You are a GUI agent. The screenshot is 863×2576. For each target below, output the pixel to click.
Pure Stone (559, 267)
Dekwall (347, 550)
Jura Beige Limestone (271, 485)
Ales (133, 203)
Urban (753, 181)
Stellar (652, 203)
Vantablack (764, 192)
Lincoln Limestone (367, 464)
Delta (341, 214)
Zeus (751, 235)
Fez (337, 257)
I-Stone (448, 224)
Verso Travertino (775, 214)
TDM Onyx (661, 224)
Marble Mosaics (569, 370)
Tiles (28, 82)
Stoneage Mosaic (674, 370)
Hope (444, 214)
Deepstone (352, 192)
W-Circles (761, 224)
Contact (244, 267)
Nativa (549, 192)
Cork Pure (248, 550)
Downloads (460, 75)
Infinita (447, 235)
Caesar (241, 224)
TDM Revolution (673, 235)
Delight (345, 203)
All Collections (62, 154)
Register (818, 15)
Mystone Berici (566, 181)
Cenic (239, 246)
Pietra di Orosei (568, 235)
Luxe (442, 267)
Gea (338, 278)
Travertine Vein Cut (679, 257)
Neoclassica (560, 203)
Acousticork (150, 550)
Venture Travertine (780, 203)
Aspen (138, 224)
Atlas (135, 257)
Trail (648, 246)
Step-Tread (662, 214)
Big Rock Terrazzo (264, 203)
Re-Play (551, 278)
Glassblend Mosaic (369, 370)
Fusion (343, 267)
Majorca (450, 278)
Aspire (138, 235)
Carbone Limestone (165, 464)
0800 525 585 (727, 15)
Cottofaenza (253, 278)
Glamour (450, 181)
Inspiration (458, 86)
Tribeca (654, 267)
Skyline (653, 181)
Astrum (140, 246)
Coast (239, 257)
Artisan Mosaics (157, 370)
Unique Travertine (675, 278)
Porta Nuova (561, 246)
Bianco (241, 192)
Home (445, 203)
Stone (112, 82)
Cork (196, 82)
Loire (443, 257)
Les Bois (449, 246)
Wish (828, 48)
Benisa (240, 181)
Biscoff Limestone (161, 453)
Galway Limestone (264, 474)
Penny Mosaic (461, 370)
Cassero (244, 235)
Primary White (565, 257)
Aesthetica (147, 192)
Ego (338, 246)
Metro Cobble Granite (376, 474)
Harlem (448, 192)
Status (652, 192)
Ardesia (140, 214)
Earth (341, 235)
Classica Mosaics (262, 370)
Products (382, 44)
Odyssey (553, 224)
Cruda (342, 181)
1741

★ ★ ★ ★ ★

• Instructions for the task:
Pick every line containing the word "Travertine" out of the material, and copy those lines.

• Task answer:
Travertine Vein Cut (679, 257)
Venture Travertine (780, 203)
Unique Travertine (675, 278)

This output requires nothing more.